Laurence Beauregard

Personal information
- Born: August 4, 1997 (age 28) Montreal, Quebec

Sport
- Country: Canada
- Sport: Amateur wrestling
- Weight class: 59 kg
- Event: Freestyle

Medal record
Women's freestyle wrestling
Representing Canada
World Championships
| Bronze medal – third place | 2025 Zagreb | 59 kg |
Pan American Wrestling Championships
| Gold medal – first place | 2019 Buenos Aires | 59 kg |
| Gold medal – first place | 2022 Acapulco | 59 kg |
| Gold medal – first place | 2024 Acapulco | 59 kg |
| Gold medal – first place | 2025 Monterrey | 59 kg |
| Silver medal – second place | 2018 Lima | 59 kg |
| Bronze medal – third place | 2017 Lauro de Freitas | 60 kg |
Representing Quebec
Jeux de la Francophonie
| Gold medal – first place | 2017 Abidjan | 55 kg |

= Laurence Beauregard =

Canadian freestyle wrestler

Laurence Beauregard is a Canadian freestyle wrestler. She is a six-time medalist, including four gold medals, at the Pan American Wrestling Championships.
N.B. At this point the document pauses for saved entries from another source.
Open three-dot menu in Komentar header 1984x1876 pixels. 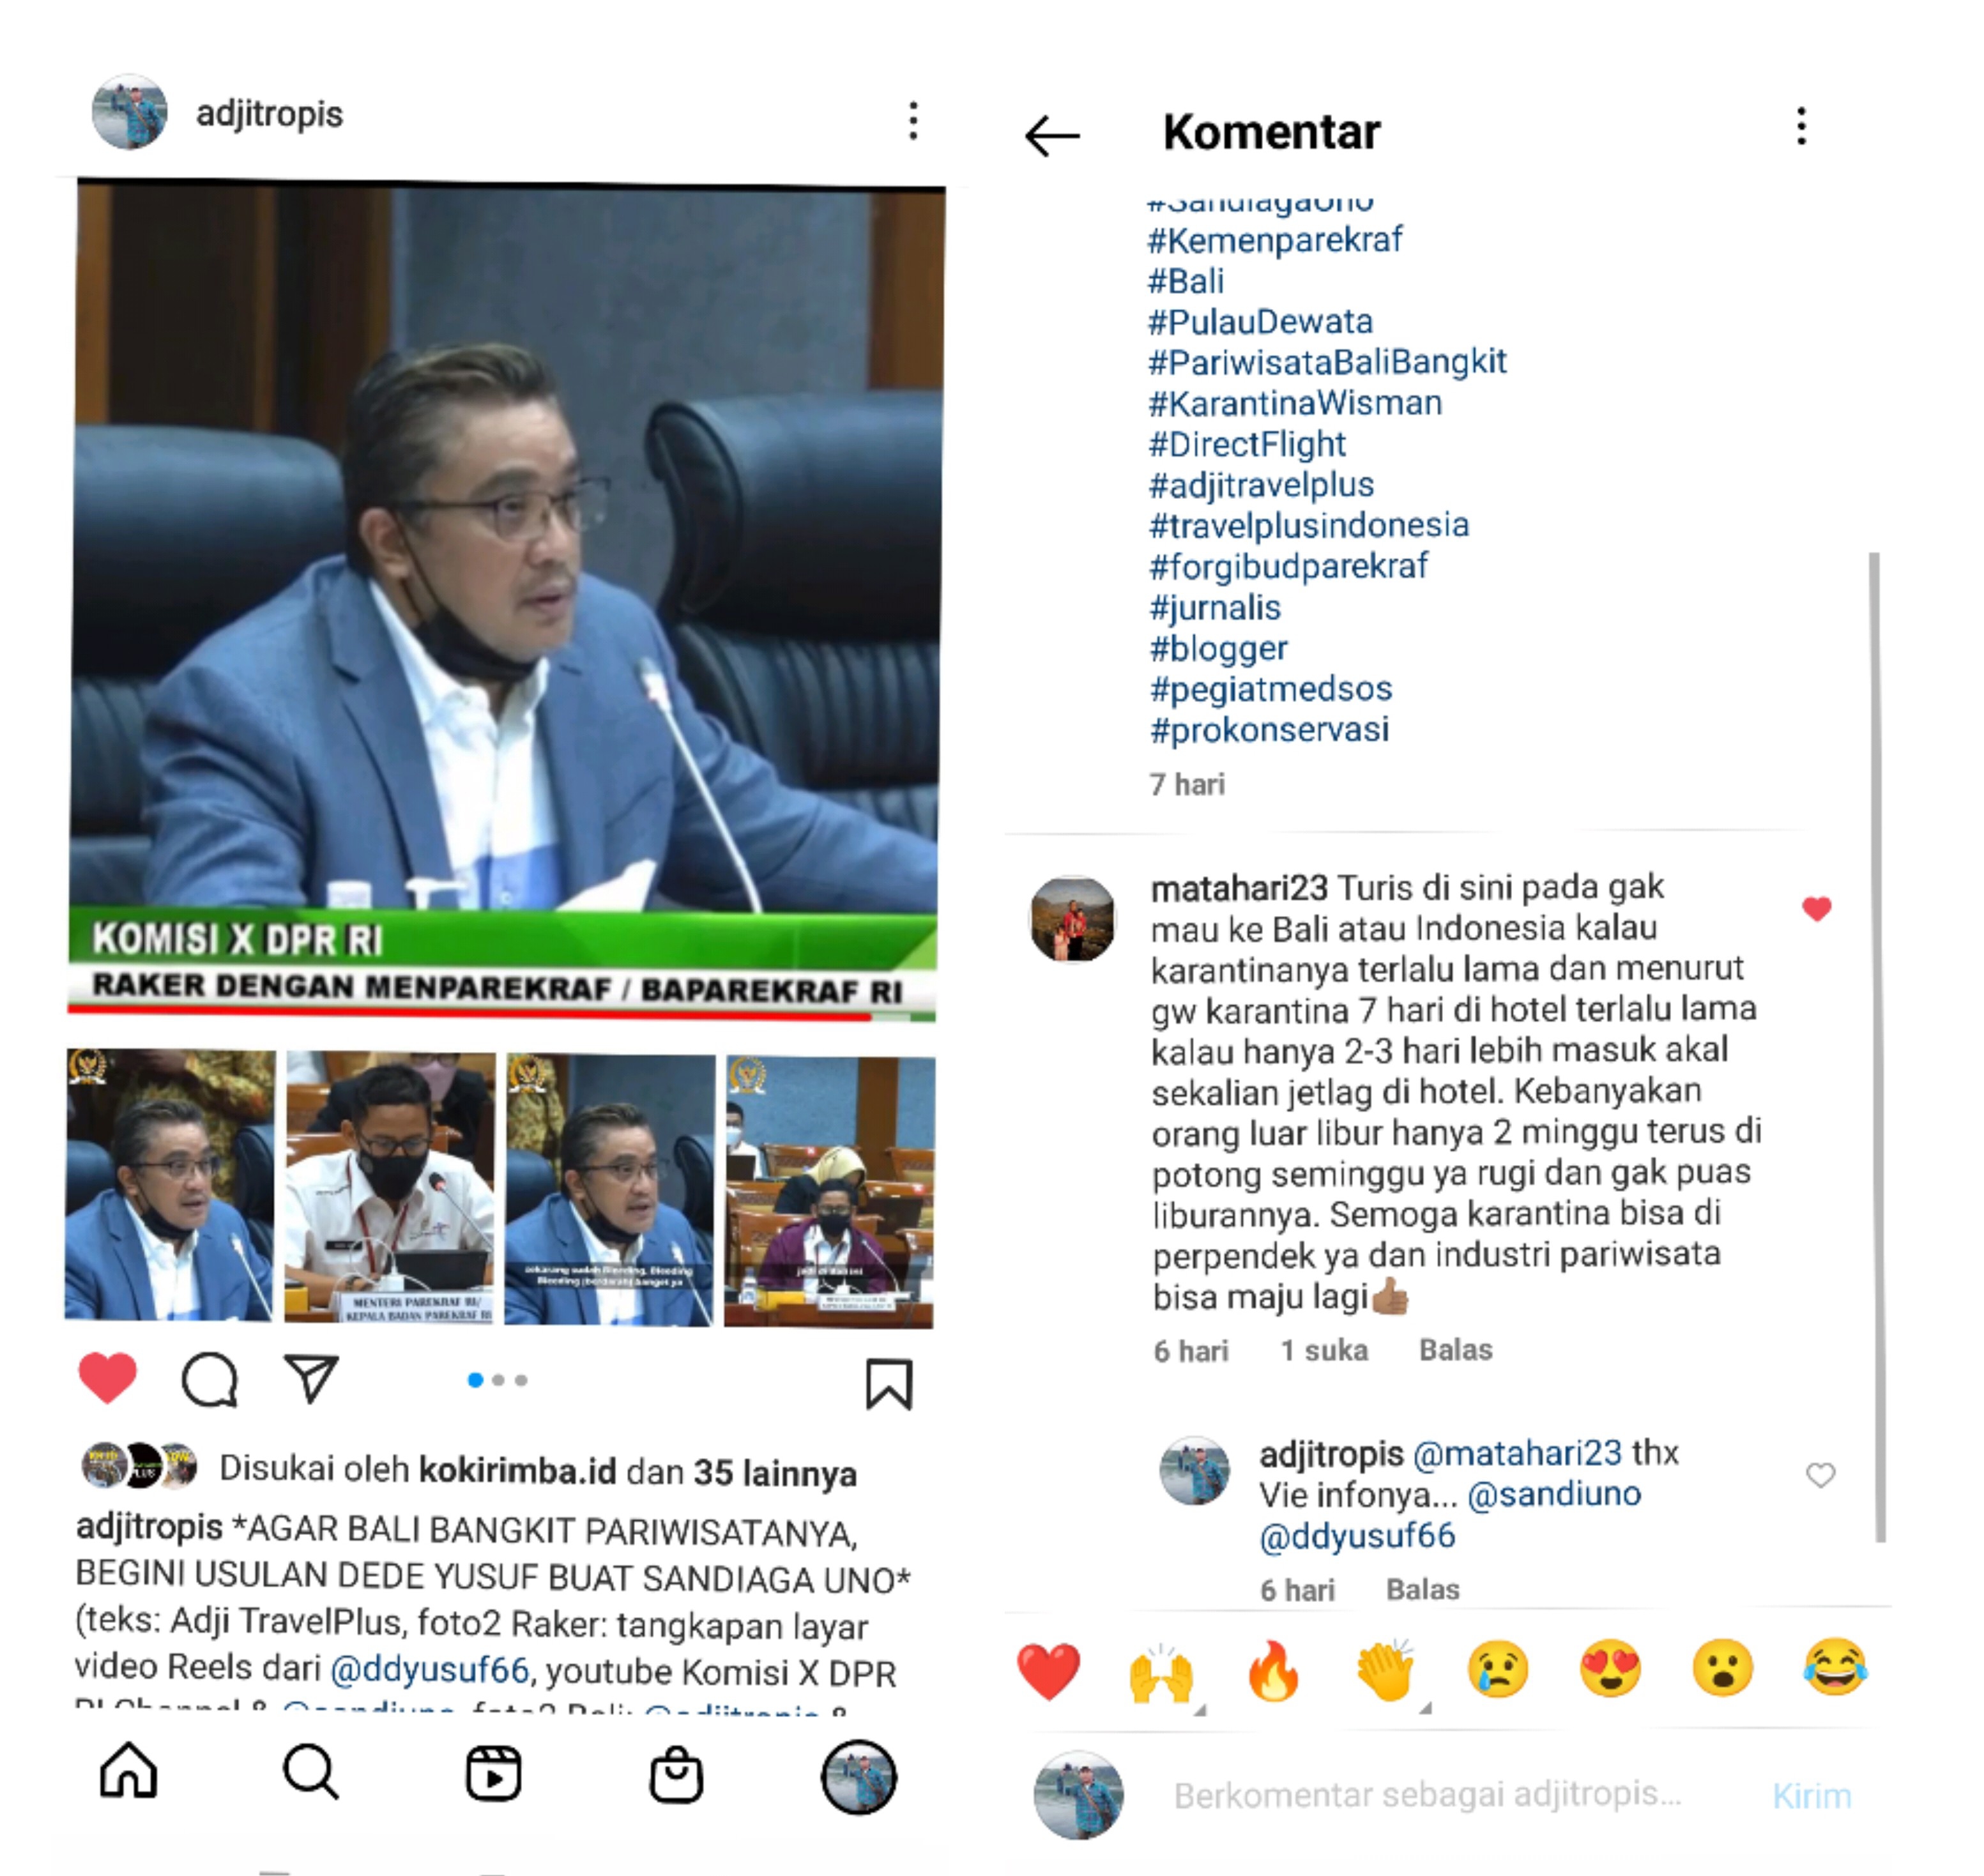coord(1801,126)
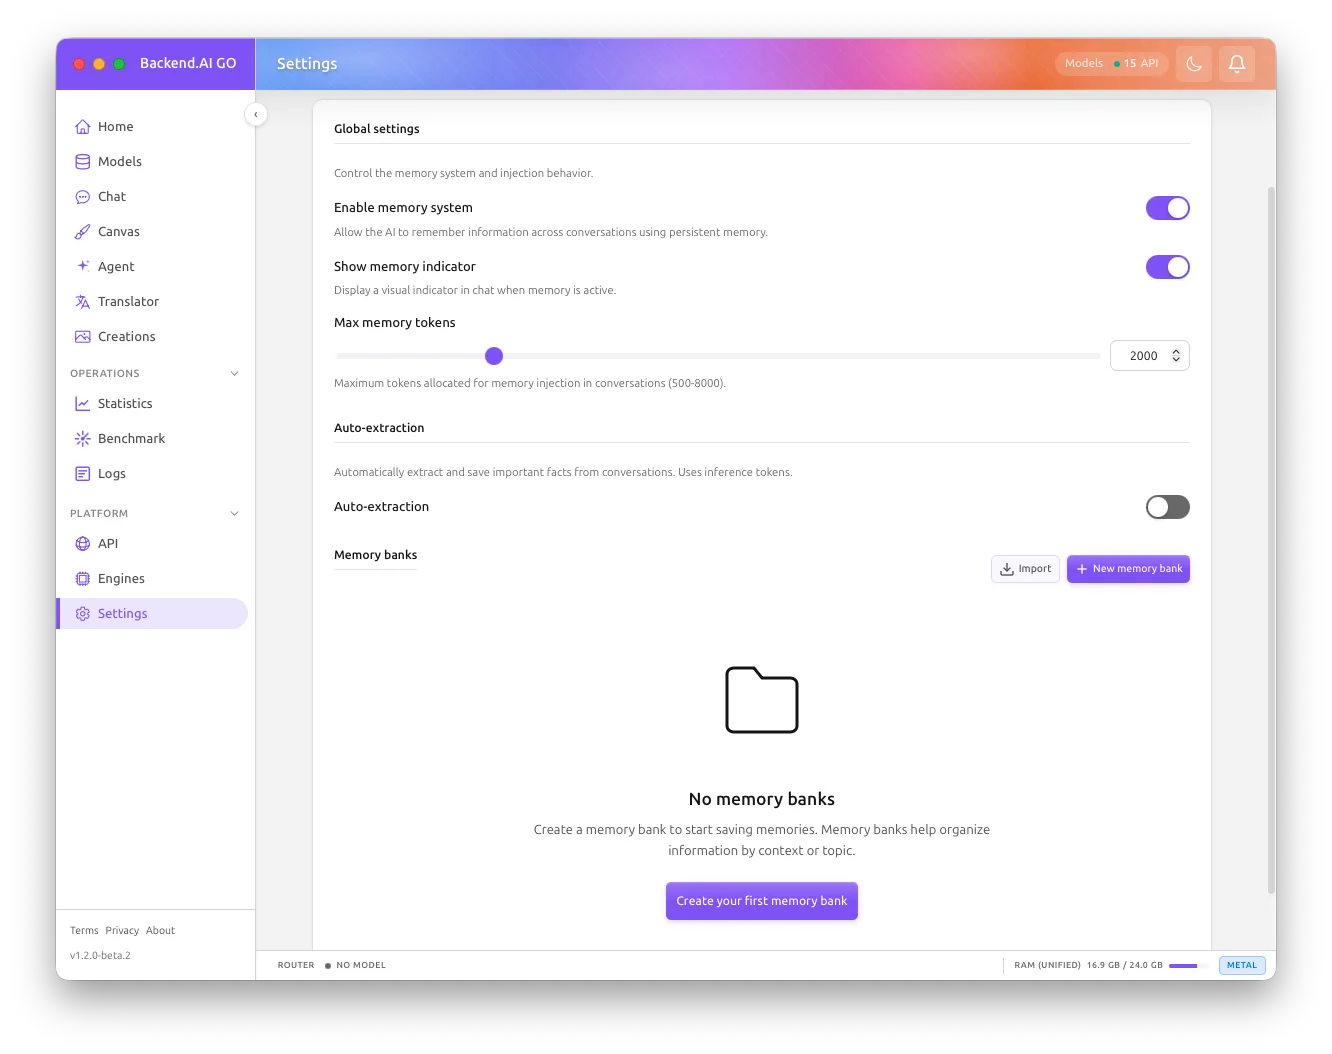This screenshot has height=1054, width=1332.
Task: Click the sidebar collapse chevron
Action: [256, 114]
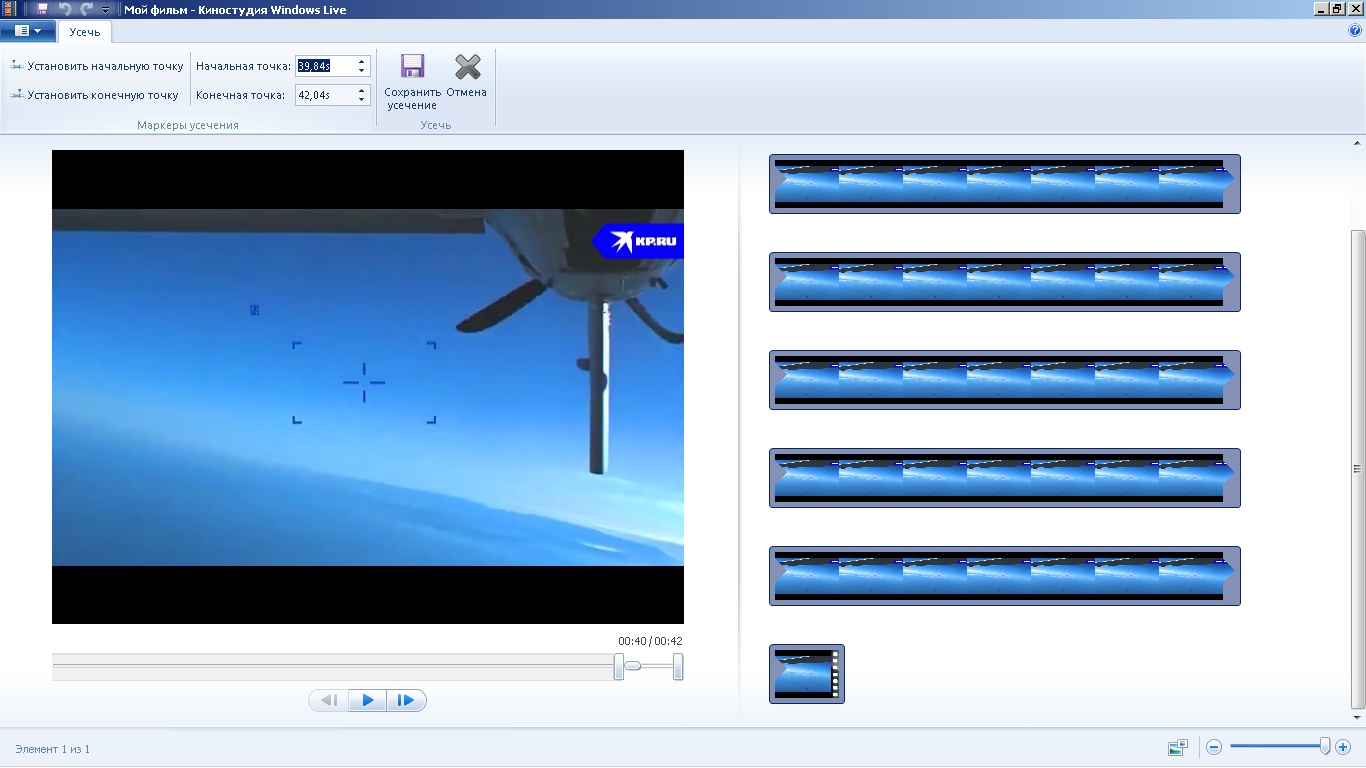Screen dimensions: 1366x768
Task: Open the Help question mark icon
Action: click(1355, 31)
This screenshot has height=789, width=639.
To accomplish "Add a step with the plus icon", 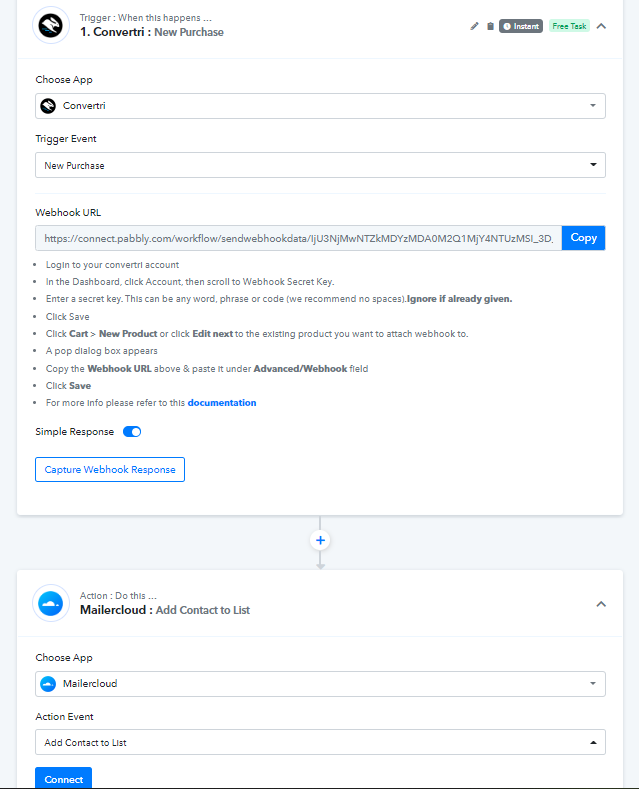I will point(320,540).
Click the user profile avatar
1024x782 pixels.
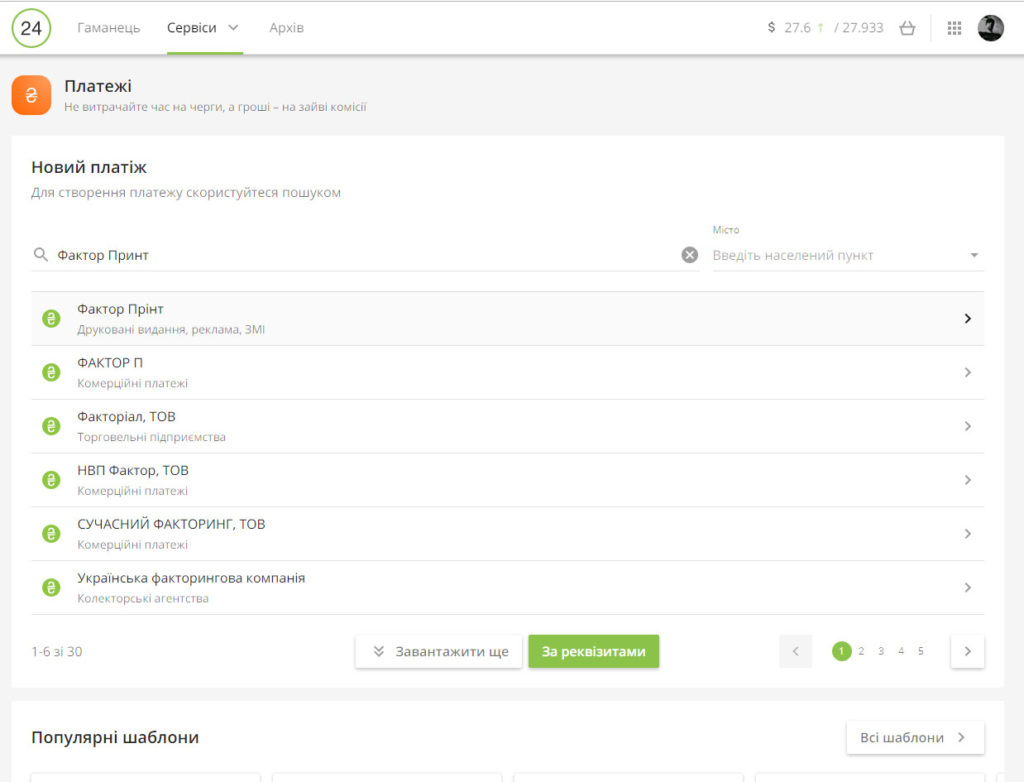990,28
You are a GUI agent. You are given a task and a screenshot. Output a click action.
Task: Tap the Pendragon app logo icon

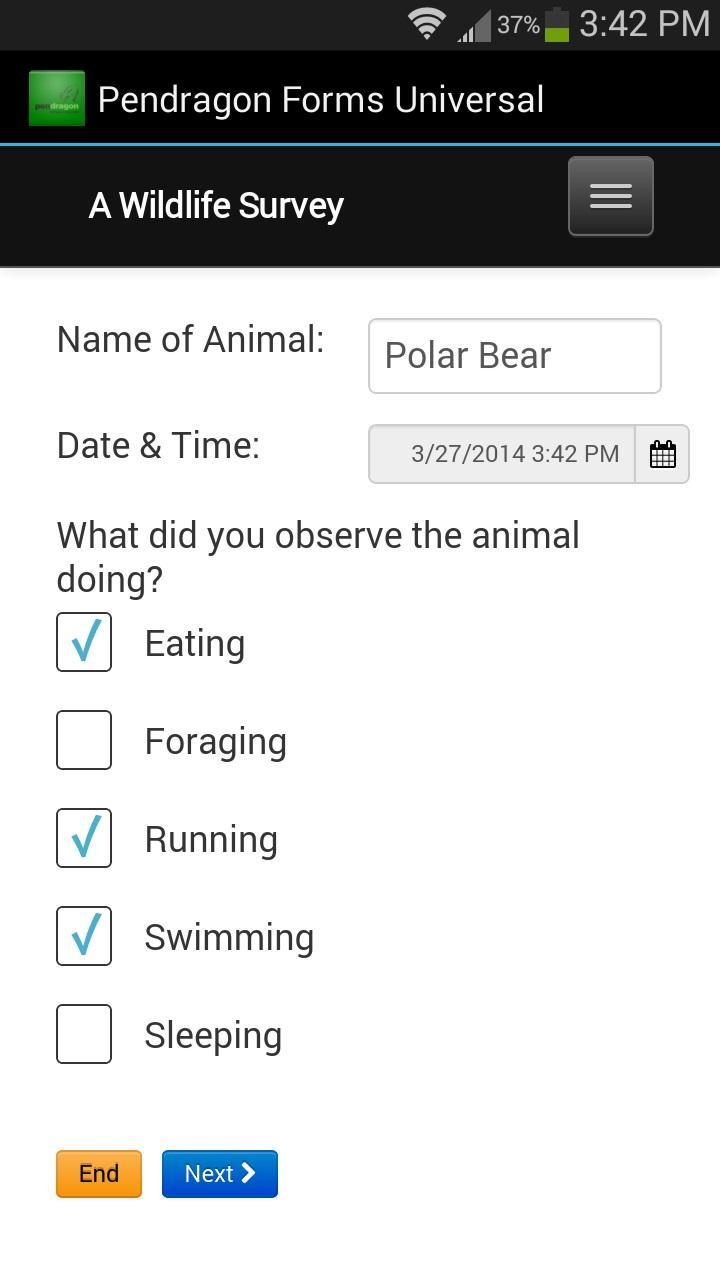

She won a bronze medal at the 2025 World Championships in Zagreb after taking 5th in 2024.

== Career ==

At the 2019 Pan American Wrestling Championships held in Buenos Aires, Argentina she won the gold medal in the women's 59 kg event. A year earlier, she won the silver medal in this event.

Beauregard won the gold medal in her event at the 2022 Pan American Wrestling Championships held in Acapulco, Mexico. She competed in the 59 kg event at the 2022 World Wrestling Championships held in Belgrade, Serbia.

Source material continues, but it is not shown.